7. Además, la Iglesia, que hasta fechas recientes opuso al constitucionalismo la res publica christiana, parece en cambio contentarse ahora (en una mutación ya experimentada en las constituciones nacionales de los últimos decenios) con el recuerdo de las “raíces cristianas” (cuando no simplemente religiosas) o de la “herencia cristiana” (con el inconsciente reconocimiento de la muerte de sus principios, pues no hay herencia sin causante). De facto, pues, su lenguaje y su acción se han alineado con los de las democracias-cristianas: tal ocurrió en la Italia de la segunda posguerra mundial y, ya en otras coordenadas, en la España de finales de los setenta y principios de los ochenta: en ambas el (sedicente) “partido de los católicos” fue el encargado de pilotar el proceso de descristianización. También en el ámbito de la Unión Europea la democracia-cristiana ha jugado un semejante papel.
8. Este laicismo institucional (propio de la fase fuerte de la modernidad) ya sólo se combate por la Iglesia de modo incoherente y parcial y está reforzado por el efecto irradiante de los derechos humanos y, en particular, de la libertad de conciencia y religión (característicos de la fase débil o disolutoria de la modernidad). Cierto es que tal proceso no es exclusivo de las organizaciones europeas, pero no lo es menos que, por lo dicho, se presenta en ellas de forma más nítida. En nuestro caso, al distanciarse más de la situación de unidad católica de que hasta hace poco disfrutábamos, no puede sino agravarse el diagnóstico. Máxime cuando la “cuestión turca”, se despeja, sí, pero en sentido amenazante, y sin que se vean las razones por las que esa eventual solución no debiera extenderse a Marruecos u otros países mahometanos del Mediterráneo.
9. Junto a lo anterior, que se desenvuelve en un terreno entre lo doctrinal y lo prudencial, no dejan de aparecen aspectos que de lo prudencial llegan a lo técnico, y que también aconsejan un juicio negativo sobre el Tratado por el que se instituye una Constitución para Europa. Así, en primer lugar, la sustitución del precedente de Niza, que diseñaba un cuadro más favorable para España. O, en segundo término, la misma naturaleza jurídica de Tratado internacional aprobado a partir de una Convención, donde –desde la propia ortodoxia constitucionalista– por ninguna parte aparece el poder constituyente, sino que se reconocen los rasgos de las cartas otorgadas: broma de la historia la de volver a marchar por la senda constitucional con una carta otorgada. También, y es la tercera de las observaciones, la ausencia de una identidad suficientemente homogénea y solidaria que conjugue los evidentes intereses comunes con lo no menos notorios divergentes, sea en política exterior (¿atlantismo inglés, diferencia francesa o vía alemana?), económica (¿estabilidad o flexibilidad?) o de cohesión (¿hasta dónde y quiénes pagan y cobran?). Todo ello en un texto –cuarto– que, si bien ordena el corpus informe de los Tratados constitutivos y sus innúmeras reformas, resulta profuso y reglamentista en grado sumo.

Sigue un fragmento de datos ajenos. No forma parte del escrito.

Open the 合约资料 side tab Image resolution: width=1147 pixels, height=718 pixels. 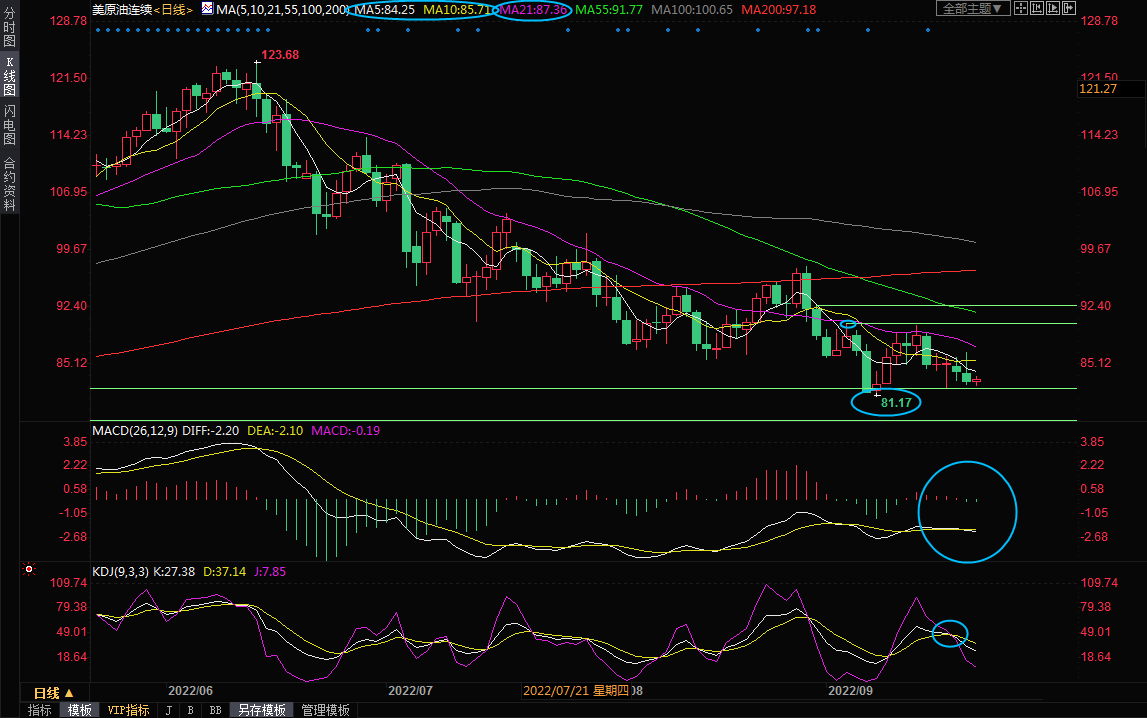(9, 184)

10. Todavía en el dominio de lo técnico, en la actual coyuntura española, sería posible que la ratificación del Tratado constitucional condujera a una reforma de la vigente Constitución de 1978, para mejor adaptarla a aquél, que se aprovecharía para acometer otra que eventualmente afectaría a la organización territorial y que propugnan sobre todo quienes desean no tanto la voladura de un aparato estatal como la de España. Estaría, pues, llegando a término la profecía de Menéndez Pelayo sobre la suerte de la unidad nacional como dependiente de la católica.
Por todas estas razones, la Comunión Tradicionalista recomienda el voto negativo en el referéndum convocado para el próximo día 20 de febrero.